I was sure she thought she’d gone to a better one. They always did. There were other worlds, I knew. Whether she went to a good or bad one wasn’t up to her, whatever she thought. It was up to that ever-spinning and capricious universe. And if it had made me, it couldn’t be very good and generous, could it?
She had been a good teacher, though.
I took the apple out of my jacket pocket, polished it on my sleeve, and left it in her limp hand before I left. I’d brought it to be ironic. An apple a day will never keep an Auphe away.
I walked out into the hall and closed the door behind me. I thought I heard the sound of something being tossed into a metal trash can, the kind by the teacher’s desk. With my Auphe hearing, if I heard something, there was something. I glanced back through the frosted glass and saw a misty outline of a crying woman, face in her hands, red hair.…I rubbed my eyes again and it was gone.
Just a dead human on the altar of a teacher’s desk, martyred as she’d meant to be. A human without a face or color or a name.
“I’ll find a way to change it. I will. I don’t care if it’s never been done. The world can’t stop me. No one can stop me.”
It was a woman’s voice choked with tears and determination. Familiar. I turned to look again, but then I’d found myself on the first floor with no memory of coming down the stairs. Too much excitement, too much glee at the games to come. My brother. Fighting, blood, family joined again and maybe a few hundred deaths or so.

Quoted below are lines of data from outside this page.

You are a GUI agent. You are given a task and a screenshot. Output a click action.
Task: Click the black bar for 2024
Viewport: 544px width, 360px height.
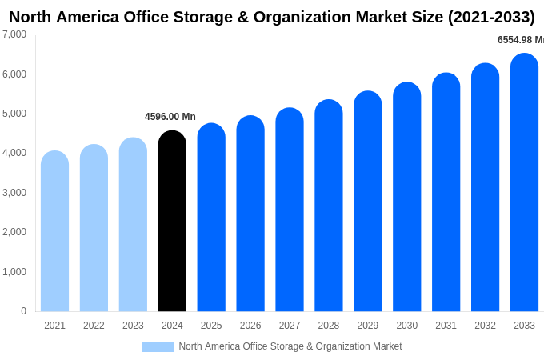(172, 222)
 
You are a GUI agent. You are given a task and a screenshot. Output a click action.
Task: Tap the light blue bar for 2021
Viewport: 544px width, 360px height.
(54, 231)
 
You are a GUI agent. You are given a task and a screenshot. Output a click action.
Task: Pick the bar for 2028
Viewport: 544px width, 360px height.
(329, 206)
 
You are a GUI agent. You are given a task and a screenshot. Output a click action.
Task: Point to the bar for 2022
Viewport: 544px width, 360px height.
(94, 228)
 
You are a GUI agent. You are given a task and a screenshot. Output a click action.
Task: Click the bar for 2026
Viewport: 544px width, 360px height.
(250, 214)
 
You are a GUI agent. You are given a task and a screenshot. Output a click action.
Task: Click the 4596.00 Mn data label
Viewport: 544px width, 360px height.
(170, 117)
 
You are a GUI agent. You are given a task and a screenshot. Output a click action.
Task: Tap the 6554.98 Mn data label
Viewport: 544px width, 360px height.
(520, 40)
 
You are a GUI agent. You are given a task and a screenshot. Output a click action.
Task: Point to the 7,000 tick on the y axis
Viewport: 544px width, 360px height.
(14, 34)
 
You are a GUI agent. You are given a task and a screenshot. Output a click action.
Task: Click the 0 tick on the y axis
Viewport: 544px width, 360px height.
(23, 311)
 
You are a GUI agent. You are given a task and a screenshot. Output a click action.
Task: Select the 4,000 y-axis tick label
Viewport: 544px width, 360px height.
(14, 153)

Because he was in…She’d said he lived in…Fuck.
I’d known.
I’d just this second known and it was gone too, like the other things…like…what other things?

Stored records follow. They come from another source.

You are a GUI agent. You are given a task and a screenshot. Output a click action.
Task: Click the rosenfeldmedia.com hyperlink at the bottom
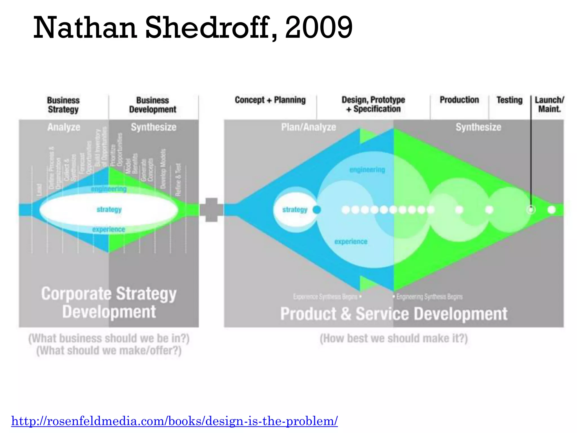[x=174, y=421]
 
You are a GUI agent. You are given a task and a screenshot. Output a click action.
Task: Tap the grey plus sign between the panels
[x=211, y=210]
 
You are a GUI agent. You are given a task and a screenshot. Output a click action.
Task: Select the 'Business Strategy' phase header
[x=63, y=105]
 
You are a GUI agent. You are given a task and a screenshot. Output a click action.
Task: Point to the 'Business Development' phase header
[x=152, y=105]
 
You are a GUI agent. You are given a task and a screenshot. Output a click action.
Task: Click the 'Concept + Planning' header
[x=270, y=100]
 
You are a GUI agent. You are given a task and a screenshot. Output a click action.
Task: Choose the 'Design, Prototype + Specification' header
[x=373, y=104]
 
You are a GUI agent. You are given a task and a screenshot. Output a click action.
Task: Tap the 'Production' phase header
[x=459, y=100]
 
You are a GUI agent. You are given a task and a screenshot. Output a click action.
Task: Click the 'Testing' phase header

Absently I put my sunglasses back on, left the building, and stepped down to the sidewalk. Why was I standing here doing nothing? I could be in the library searching the Internet for Caliban. Or I could be off showing one of those gangs downtown that when they said they were going to take your money and shove your head up your ass, it was harder than it sounded. You had to break a lot of vertebrae to do that, have some real upper-body strength, and a machete to make that back door a few sizes bigger. I had the ability and the motivation. Tonight, I’d thought, I’d be the teacher.
Out of the corner of my eye, I’d seen a face in the window…colors of brown, red, and amber. I’d smelled the pumping heart and the circulating blood of healthy life.
I’d heard one word.
Forget.
The desert heat made me sleepy as I tasted my own blood from the tip of my leather-covered finger. It had made me dream. An enjoyable dream.
Forget.
I could see the blood, brighter than any other blood I could think of. It was all I could see. It was a curtain pulled over everything else. But I didn’t mind. I liked blood, and I liked red. As I began to tumble into a healing semicoma, I had an image of me handing Caliban an apple and laughing. Laughing. Laughing. Laughing.
Forget.
I could hear a woman crying. “I’ll find a way to change it. I will.”
Forget.
Had I dreamed? It didn’t matter. If I had, I would sleep again and dream of better things, things that I could remember. Such as Cal’s sword in my stomach. The Second Coming.
Family.
The end of the world.
The beginning of mine.
11
I told Niko, Robin, and Promise about Grimm, the Auphe-bae, every detail I could remember, except for the specific ones of what I’d done in South Carolina to the other imprisoned failures. That I glossed over. Niko already knew them. I’d told him the day I’d returned home. I told Niko almost everything, and not only because he was my brother. He was all that stood between me and the world. I wasn’t worried about myself. Of the two, the earth and Cal off his leash, I wasn’t the one that needed protecting. I was sane currently, and I did go back and forth on whether that was a good thing or not, but who knew if that would last?